**DESCRIPTION OF THE TASK**
Copy out, word for word, the full text on p38 MAPK activation by the Toxoplasma gondii protein GRA24.

**EXCERPTED TEXT**

==================================================

P38 MAPK activation by Toxoplasma gondii secretory effector protein GRA24: Role in cytokine regulation and induction of protective immunity

Abstract

Abstract The apicomplexan Toxoplasma gondii induces strong protective immunity in part dependent upon recognition by Toll-like receptors (TLR) 11 and 12 operating in conjunction with MyD88 in the murine host. However, these TLR are not present in humans, prompting us to investigate MyD88-independent signaling pathways of resistance. We show here that parasite dense granule protein GRA24 induces p38 MAPK activation and subsequent IL-12 production in bone marrow derived mouse macrophages (BMDM). Furthermore, Toxoplasma triggers two waves of p38 MAPK phosphorylation in MyD88+/+ and MyD88−/− BMDM. Using the uracil auxotrophic Type I T. gondii strain cps1-1, we demonstrate that the late response does not require active parasite proliferation, but strictly depends upon GRA24. By i. p. inoculation with cps1-1 and cps1-1:Δgra24, we identified unique subsets of chemokines and cytokines that were up and down regulated by GRA24. We demonstrate that cps1-1 triggers a strong host-protective GRA24-dependent Th1 response in the absence of MyD88. To gain deeper insight into genes regulated by GRA24, we employed qPCR to evaluate expression of transcripts for 84 cytokine and chemokine genes in BMDM infected with GRA24-positive compared to GRA24-negative parasites. Our results identify a specific signature of genes regulated by this dense granule protein. In conjunction, using qPCR we evaluated the impact of GRA24 on a panel of macrophage long noncoding RNA (lncRNA) regulated by Toxoplasma infection. Taken together, our data identify GRA24 as a major mediator of p38 MAPK activation, induction of IL-12 and other immune mediators, as well as protective immunity that operates independently of the TLR/MyD88 cascade.

==================================================

**RECORDS SUPPLIED**

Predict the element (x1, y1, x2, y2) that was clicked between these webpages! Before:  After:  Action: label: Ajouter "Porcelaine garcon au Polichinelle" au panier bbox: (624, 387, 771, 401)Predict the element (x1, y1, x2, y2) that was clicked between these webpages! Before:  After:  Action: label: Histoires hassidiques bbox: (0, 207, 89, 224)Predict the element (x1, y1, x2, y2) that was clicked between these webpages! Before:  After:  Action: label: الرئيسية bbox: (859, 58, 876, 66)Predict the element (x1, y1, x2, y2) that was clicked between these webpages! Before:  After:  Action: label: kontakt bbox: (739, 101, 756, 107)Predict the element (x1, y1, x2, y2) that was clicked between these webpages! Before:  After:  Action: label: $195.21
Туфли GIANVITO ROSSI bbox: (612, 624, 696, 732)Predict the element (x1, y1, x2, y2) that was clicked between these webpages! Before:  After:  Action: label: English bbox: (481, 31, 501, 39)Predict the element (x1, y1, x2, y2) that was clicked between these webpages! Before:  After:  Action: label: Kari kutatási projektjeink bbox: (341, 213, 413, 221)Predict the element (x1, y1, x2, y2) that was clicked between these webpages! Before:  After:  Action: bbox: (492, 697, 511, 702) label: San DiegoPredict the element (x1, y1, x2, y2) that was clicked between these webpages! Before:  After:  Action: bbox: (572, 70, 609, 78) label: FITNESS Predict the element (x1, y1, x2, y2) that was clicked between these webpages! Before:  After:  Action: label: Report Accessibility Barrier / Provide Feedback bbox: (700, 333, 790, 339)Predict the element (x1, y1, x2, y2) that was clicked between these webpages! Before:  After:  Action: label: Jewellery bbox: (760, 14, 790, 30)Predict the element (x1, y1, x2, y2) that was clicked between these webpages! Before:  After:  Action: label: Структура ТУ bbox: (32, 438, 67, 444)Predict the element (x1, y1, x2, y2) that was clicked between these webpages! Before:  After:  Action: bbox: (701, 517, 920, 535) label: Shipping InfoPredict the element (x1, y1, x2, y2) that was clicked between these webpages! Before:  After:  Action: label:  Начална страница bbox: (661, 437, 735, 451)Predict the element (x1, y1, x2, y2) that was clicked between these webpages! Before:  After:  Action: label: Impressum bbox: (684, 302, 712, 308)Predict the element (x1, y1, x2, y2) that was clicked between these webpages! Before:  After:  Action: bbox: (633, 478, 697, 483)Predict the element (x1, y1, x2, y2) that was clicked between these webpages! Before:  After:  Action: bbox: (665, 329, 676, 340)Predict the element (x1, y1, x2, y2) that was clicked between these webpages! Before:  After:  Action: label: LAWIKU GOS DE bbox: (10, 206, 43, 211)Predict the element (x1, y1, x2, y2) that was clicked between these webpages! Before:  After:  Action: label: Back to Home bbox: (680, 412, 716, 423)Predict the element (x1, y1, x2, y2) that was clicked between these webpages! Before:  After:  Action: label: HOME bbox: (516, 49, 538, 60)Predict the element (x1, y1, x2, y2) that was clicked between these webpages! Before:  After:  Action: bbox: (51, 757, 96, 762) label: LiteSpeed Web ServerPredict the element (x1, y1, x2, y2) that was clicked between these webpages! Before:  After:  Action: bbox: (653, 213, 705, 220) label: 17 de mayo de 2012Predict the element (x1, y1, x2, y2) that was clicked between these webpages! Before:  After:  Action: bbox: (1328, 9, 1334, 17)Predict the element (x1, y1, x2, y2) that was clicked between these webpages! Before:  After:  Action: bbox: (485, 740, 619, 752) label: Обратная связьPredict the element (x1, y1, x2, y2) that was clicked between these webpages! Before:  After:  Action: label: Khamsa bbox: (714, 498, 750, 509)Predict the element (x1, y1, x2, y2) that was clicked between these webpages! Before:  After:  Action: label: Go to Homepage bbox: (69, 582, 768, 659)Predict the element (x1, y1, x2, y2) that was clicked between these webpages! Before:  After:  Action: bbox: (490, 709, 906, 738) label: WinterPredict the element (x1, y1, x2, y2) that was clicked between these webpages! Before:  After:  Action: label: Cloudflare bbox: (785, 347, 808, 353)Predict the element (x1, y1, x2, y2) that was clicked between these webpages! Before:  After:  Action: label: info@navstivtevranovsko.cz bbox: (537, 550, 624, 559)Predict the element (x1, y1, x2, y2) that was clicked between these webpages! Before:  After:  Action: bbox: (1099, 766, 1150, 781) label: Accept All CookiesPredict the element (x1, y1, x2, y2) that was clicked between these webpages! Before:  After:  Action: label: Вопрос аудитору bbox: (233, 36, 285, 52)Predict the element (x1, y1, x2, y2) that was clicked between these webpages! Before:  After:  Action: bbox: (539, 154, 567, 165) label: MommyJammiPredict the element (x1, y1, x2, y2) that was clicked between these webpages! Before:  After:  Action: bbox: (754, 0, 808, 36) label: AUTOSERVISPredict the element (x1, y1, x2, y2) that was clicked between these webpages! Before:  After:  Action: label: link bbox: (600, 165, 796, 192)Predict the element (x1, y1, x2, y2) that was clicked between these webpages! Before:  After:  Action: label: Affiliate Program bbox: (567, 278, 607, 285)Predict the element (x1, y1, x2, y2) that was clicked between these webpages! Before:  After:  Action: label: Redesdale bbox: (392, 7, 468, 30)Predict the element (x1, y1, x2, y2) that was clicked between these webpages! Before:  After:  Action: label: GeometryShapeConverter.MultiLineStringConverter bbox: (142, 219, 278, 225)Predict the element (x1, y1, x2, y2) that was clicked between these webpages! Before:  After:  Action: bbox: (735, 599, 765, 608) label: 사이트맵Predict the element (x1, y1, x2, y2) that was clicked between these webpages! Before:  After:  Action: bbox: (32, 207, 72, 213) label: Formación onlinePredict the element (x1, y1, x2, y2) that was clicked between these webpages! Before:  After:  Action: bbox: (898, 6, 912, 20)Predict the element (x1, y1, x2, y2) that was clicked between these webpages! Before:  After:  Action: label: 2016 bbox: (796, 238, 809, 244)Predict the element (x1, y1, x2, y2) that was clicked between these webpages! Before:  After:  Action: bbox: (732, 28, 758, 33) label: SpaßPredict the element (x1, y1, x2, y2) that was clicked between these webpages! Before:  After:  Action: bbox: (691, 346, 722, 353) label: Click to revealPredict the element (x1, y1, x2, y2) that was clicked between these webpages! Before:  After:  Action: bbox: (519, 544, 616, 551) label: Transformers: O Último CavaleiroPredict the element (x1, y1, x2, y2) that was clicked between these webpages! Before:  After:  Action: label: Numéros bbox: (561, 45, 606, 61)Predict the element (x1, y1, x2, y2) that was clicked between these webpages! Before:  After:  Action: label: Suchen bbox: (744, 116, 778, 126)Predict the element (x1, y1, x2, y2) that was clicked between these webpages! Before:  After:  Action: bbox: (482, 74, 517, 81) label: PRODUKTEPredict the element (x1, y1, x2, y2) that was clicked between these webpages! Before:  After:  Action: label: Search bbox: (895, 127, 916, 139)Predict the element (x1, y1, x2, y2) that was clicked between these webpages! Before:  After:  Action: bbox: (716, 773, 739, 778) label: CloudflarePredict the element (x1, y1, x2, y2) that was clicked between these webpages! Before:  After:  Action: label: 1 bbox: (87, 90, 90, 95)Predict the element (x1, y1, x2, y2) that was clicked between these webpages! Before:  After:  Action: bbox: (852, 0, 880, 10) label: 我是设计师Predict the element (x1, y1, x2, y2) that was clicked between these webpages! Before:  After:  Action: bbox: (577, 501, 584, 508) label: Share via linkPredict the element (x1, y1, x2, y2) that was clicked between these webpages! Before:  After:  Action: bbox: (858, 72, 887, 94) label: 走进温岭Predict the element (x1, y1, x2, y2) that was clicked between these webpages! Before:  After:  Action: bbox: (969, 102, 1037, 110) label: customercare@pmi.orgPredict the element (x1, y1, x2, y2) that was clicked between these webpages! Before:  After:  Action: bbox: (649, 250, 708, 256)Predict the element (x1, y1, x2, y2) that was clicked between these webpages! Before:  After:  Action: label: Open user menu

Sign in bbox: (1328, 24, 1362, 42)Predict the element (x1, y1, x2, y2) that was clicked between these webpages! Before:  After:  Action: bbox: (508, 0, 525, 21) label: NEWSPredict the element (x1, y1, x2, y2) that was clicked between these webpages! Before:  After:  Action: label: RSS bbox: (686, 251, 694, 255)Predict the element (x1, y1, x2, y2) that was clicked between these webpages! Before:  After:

==================================================

**YOUR SOLUTION**
P38 MAPK activation by Toxoplasma gondii secretory effector protein GRA24: Role in cytokine regulation and induction of protective immunity

Abstract

Abstract The apicomplexan Toxoplasma gondii induces strong protective immunity in part dependent upon recognition by Toll-like receptors (TLR) 11 and 12 operating in conjunction with MyD88 in the murine host. However, these TLR are not present in humans, prompting us to investigate MyD88-independent signaling pathways of resistance. We show here that parasite dense granule protein GRA24 induces p38 MAPK activation and subsequent IL-12 production in bone marrow derived mouse macrophages (BMDM). Furthermore, Toxoplasma triggers two waves of p38 MAPK phosphorylation in MyD88+/+ and MyD88−/− BMDM. Using the uracil auxotrophic Type I T. gondii strain cps1-1, we demonstrate that the late response does not require active parasite proliferation, but strictly depends upon GRA24. By i. p. inoculation with cps1-1 and cps1-1:Δgra24, we identified unique subsets of chemokines and cytokines that were up and down regulated by GRA24. We demonstrate that cps1-1 triggers a strong host-protective GRA24-dependent Th1 response in the absence of MyD88. To gain deeper insight into genes regulated by GRA24, we employed qPCR to evaluate expression of transcripts for 84 cytokine and chemokine genes in BMDM infected with GRA24-positive compared to GRA24-negative parasites. Our results identify a specific signature of genes regulated by this dense granule protein. In conjunction, using qPCR we evaluated the impact of GRA24 on a panel of macrophage long noncoding RNA (lncRNA) regulated by Toxoplasma infection. Taken together, our data identify GRA24 as a major mediator of p38 MAPK activation, induction of IL-12 and other immune mediators, as well as protective immunity that operates independently of the TLR/MyD88 cascade.